## Action item
Task for the listing below: copy it out in full, exactly.

## Material for the task
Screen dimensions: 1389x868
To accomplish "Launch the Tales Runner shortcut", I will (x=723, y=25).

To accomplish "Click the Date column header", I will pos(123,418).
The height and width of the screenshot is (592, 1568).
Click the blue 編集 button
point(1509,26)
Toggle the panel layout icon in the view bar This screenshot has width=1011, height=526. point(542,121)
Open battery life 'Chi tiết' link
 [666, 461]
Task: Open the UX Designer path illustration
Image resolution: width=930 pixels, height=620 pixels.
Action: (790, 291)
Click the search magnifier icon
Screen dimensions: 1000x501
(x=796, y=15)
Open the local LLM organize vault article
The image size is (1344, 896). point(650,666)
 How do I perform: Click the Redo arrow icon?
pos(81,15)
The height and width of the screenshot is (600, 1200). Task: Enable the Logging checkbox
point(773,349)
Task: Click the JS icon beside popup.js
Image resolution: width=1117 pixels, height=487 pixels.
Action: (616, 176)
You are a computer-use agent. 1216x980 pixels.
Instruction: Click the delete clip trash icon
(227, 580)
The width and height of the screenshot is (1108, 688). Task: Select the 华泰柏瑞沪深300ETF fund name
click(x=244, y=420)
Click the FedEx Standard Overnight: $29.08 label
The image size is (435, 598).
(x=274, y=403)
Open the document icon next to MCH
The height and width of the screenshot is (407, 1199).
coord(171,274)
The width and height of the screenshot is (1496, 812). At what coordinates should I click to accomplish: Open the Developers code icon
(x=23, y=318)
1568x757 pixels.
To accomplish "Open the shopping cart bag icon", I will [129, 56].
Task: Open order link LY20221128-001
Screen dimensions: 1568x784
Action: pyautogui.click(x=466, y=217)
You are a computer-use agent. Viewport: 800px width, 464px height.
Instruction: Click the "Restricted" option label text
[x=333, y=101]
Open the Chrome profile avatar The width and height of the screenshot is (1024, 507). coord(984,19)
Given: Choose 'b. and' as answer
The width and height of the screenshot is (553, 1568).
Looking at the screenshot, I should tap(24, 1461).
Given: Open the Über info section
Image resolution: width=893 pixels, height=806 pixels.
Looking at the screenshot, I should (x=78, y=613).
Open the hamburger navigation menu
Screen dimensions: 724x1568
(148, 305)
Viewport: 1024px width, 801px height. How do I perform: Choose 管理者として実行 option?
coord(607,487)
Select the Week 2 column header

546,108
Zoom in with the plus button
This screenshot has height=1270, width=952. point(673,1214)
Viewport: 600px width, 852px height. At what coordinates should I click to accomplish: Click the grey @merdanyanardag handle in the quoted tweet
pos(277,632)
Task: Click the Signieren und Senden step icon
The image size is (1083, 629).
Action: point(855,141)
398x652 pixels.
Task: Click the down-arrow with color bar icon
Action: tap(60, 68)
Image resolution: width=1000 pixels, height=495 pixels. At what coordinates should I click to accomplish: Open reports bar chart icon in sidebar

## Answer to this problem
Screen dimensions: 1389x868
To accomplish "Launch the Tales Runner shortcut", I will (x=723, y=25).

To accomplish "Click the Date column header", I will pos(123,418).
The height and width of the screenshot is (592, 1568).
Click the blue 編集 button
point(1509,26)
Toggle the panel layout icon in the view bar This screenshot has width=1011, height=526. point(542,121)
Open battery life 'Chi tiết' link
 [666, 461]
Task: Open the UX Designer path illustration
Image resolution: width=930 pixels, height=620 pixels.
Action: (790, 291)
Click the search magnifier icon
Screen dimensions: 1000x501
(x=796, y=15)
Open the local LLM organize vault article
The image size is (1344, 896). point(650,666)
 How do I perform: Click the Redo arrow icon?
pos(81,15)
The height and width of the screenshot is (600, 1200). Task: Enable the Logging checkbox
point(773,349)
Task: Click the JS icon beside popup.js
Image resolution: width=1117 pixels, height=487 pixels.
Action: (616, 176)
You are a computer-use agent. 1216x980 pixels.
Instruction: Click the delete clip trash icon
(227, 580)
The width and height of the screenshot is (1108, 688). Task: Select the 华泰柏瑞沪深300ETF fund name
click(x=244, y=420)
Click the FedEx Standard Overnight: $29.08 label
The image size is (435, 598).
(x=274, y=403)
Open the document icon next to MCH
The height and width of the screenshot is (407, 1199).
coord(171,274)
The width and height of the screenshot is (1496, 812). At what coordinates should I click to accomplish: Open the Developers code icon
(x=23, y=318)
1568x757 pixels.
To accomplish "Open the shopping cart bag icon", I will [129, 56].
Task: Open order link LY20221128-001
Screen dimensions: 1568x784
Action: pyautogui.click(x=466, y=217)
You are a computer-use agent. Viewport: 800px width, 464px height.
Instruction: Click the "Restricted" option label text
[x=333, y=101]
Open the Chrome profile avatar The width and height of the screenshot is (1024, 507). coord(984,19)
Given: Choose 'b. and' as answer
The width and height of the screenshot is (553, 1568).
Looking at the screenshot, I should tap(24, 1461).
Given: Open the Über info section
Image resolution: width=893 pixels, height=806 pixels.
Looking at the screenshot, I should (x=78, y=613).
Open the hamburger navigation menu
Screen dimensions: 724x1568
(148, 305)
Viewport: 1024px width, 801px height. How do I perform: Choose 管理者として実行 option?
coord(607,487)
Select the Week 2 column header

546,108
Zoom in with the plus button
This screenshot has height=1270, width=952. point(673,1214)
Viewport: 600px width, 852px height. At what coordinates should I click to accomplish: Click the grey @merdanyanardag handle in the quoted tweet
pos(277,632)
Task: Click the Signieren und Senden step icon
The image size is (1083, 629).
Action: point(855,141)
398x652 pixels.
Task: Click the down-arrow with color bar icon
Action: tap(60, 68)
Image resolution: width=1000 pixels, height=495 pixels. At what coordinates should I click to accomplish: Open reports bar chart icon in sidebar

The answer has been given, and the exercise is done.